Initially, in case of pod that gets rescheduled to other node, I would thought the problem is with EBS volume, it doesn't get unmounted and them mounted to another node where pod replica is running but that is NOT the case. EBS volume is present, same pv/pvc exists, but data is lost.
To figure out what might be the problem, I've purposely done influxdb setup and added data and then did this:
kubectl scale statefulsets influxdb --replicas=0
...
kubectl scale statefulsets influxdb --replicas=1
The effect was the same just like when influxdb pod got rescheduled. Data was lost.
Any specific reason why would something like that happen?
My environment: I'm using EKS k8s environment with 1.15 k8s version of control plane/workers.
Fortunately, the problem was due to the big changes that happened between influxdb 1.x and 2.0.0 beta version in terms on where the actual data is persisted.
In 1.x version, data was persisted in:
/var/lib/influxdb
while on the 2.x version, data is persisted, by default, on:
/root/.influxdbv2
My EBS volume was mounted on the 1.x version location and with every restart of the pod (either caused by scaling down or by scheduling to other node), EBS volume was regularly attached but on the wrong location. That was the reason why there was no data.

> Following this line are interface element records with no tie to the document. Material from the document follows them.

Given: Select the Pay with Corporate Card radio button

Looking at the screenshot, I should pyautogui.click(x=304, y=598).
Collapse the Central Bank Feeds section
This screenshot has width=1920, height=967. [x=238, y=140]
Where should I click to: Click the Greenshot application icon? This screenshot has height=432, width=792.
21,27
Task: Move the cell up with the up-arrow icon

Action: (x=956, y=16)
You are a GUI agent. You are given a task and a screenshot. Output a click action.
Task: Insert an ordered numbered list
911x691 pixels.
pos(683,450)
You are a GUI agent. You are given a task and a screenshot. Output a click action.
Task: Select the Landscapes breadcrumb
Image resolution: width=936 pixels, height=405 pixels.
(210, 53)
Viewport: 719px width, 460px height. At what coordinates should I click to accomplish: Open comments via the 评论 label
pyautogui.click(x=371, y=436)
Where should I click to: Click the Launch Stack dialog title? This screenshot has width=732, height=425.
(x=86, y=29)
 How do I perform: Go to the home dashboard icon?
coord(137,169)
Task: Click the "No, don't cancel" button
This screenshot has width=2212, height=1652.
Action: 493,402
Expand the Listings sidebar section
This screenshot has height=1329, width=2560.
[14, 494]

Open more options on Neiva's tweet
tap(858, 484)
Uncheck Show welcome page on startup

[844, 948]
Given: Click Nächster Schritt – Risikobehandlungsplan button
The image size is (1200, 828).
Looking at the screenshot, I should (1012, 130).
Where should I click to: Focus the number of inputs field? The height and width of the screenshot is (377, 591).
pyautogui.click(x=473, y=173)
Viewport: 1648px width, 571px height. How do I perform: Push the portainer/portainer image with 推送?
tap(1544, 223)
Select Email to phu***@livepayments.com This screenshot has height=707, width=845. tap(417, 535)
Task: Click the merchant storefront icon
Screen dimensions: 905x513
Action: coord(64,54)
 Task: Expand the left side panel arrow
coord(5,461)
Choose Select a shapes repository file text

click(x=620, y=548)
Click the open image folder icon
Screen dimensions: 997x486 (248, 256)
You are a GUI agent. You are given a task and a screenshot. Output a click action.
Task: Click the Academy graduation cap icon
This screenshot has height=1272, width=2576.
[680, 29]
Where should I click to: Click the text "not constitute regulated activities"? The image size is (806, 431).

Also, one difference that I see is that configuration params cannot be provided for 2.x version via configuration file (like it was on 1.x where I had configuration file mounted into the container as configmap). We have to provide additional configuration params inline. This link explains how: https://v2.docs.influxdata.com/v2.0/reference/config-options/
At the end this is the working version of Statefulset:
---
apiVersion: apps/v1
kind: StatefulSet
metadata:
labels:
app: influxdb
name: influxdb
spec:
replicas: 1
selector:
matchLabels:
app: influxdb
serviceName: influxdb
template:
metadata:
labels:
app: influxdb
spec:
containers:
- image: quay.io/influxdb/influxdb:2.0.0-beta
imagePullPolicy: IfNotPresent
livenessProbe:
failureThreshold: 3
httpGet:
path: /ping
port: api
scheme: HTTP
initialDelaySeconds: 30
periodSeconds: 10
successThreshold: 1
timeoutSeconds: 5
name: influxdb
ports:
- containerPort: 9999
name: api
protocol: TCP
readinessProbe:
failureThreshold: 3
httpGet:
path: /ping
port: api
scheme: HTTP
initialDelaySeconds: 5
periodSeconds: 10
successThreshold: 1
timeoutSeconds: 1
resources:
limits:
cpu: "800m"
memory: 1200Mi
requests:
cpu: 100m
memory: 256Mi
volumeMounts:
- mountPath: /root/.influxdbv2
name: influxdb-data
volumeClaimTemplates:
- metadata:
name: influxdb-data
spec:
accessModes:
- ReadWriteOnce
resources:
requests:
storage: 20Gi
volumeMode: Filesystem